[Data extract — start]
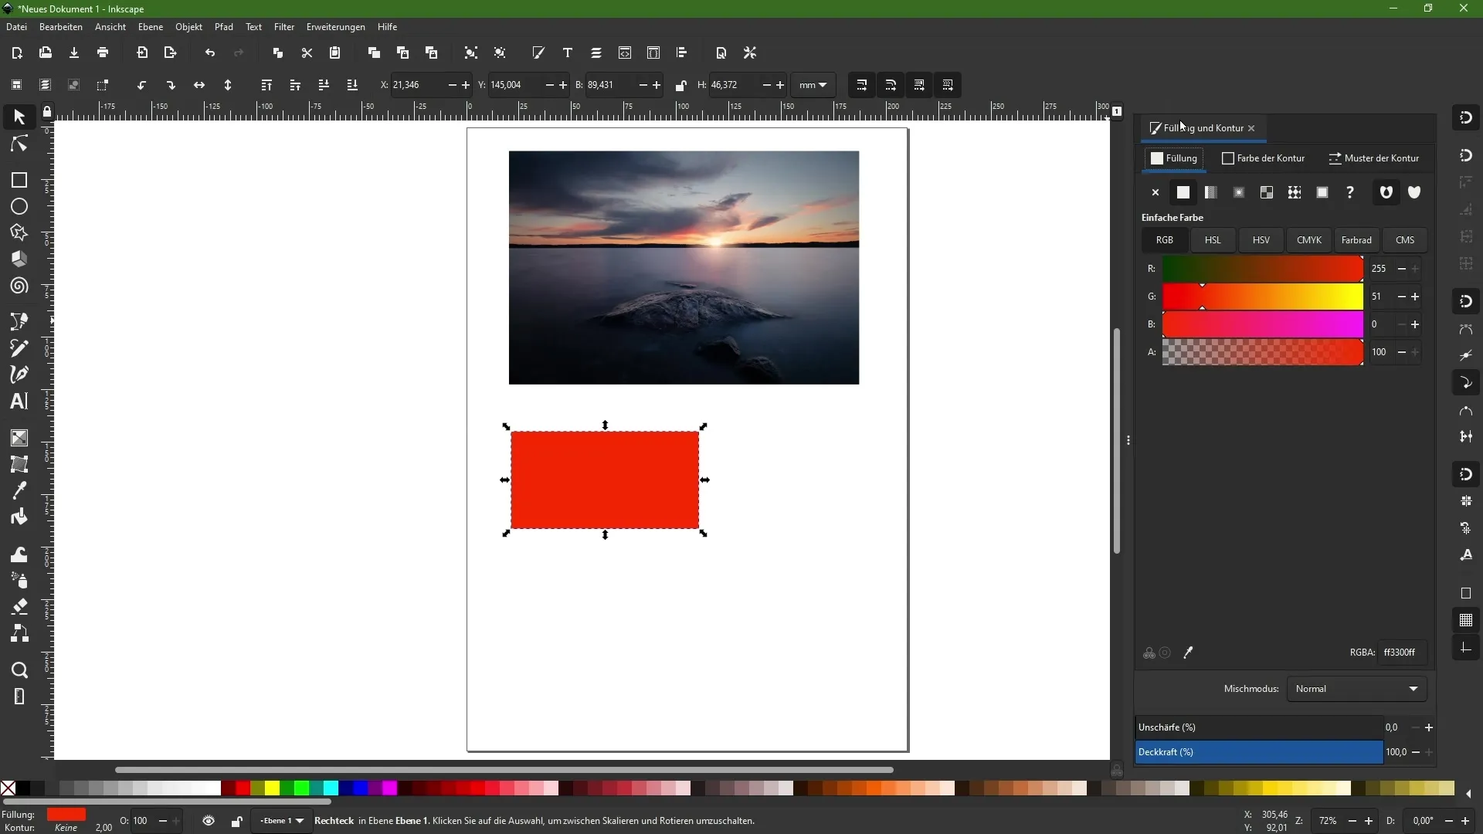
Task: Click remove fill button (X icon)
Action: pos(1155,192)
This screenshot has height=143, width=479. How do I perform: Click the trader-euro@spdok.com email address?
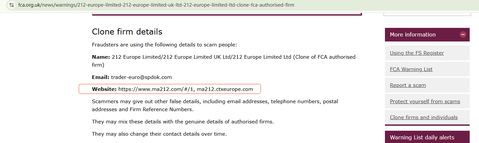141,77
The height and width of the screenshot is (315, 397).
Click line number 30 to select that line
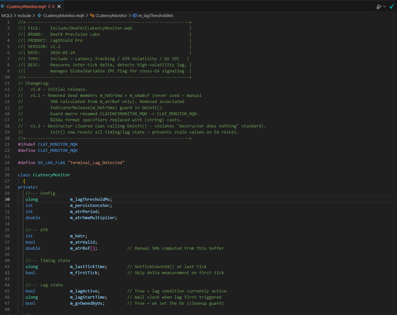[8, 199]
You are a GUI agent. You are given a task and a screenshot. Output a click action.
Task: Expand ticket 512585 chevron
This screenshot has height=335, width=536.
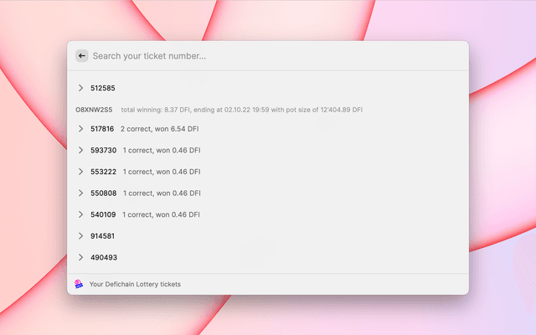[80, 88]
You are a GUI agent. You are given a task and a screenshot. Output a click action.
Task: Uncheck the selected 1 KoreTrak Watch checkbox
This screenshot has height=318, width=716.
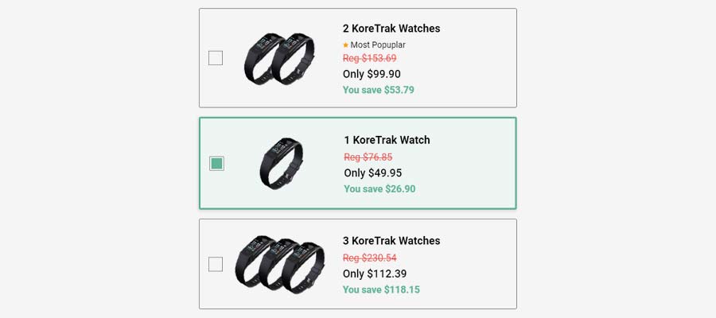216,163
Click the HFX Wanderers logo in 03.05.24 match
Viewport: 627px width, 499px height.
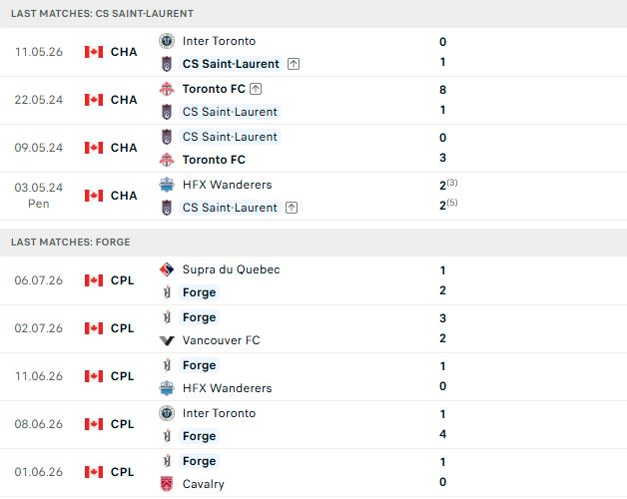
[Data extract — finish]
■ Task directions: Each line from the one holding "Click line number 30 to select that line" through the end of the listing is to be output exactly, both ends included, with no other lines and the pictures left out.

■ Task result:
Click line number 30 to select that line
[8, 199]
You are a GUI agent. You are given a task and a screenshot. Output a click action.
Task: Expand ticket 512585 chevron
This screenshot has height=335, width=536.
[80, 88]
You are a GUI agent. You are given a task and a screenshot. Output a click action.
Task: Uncheck the selected 1 KoreTrak Watch checkbox
This screenshot has height=318, width=716.
216,163
Click the HFX Wanderers logo in 03.05.24 match
Viewport: 627px width, 499px height.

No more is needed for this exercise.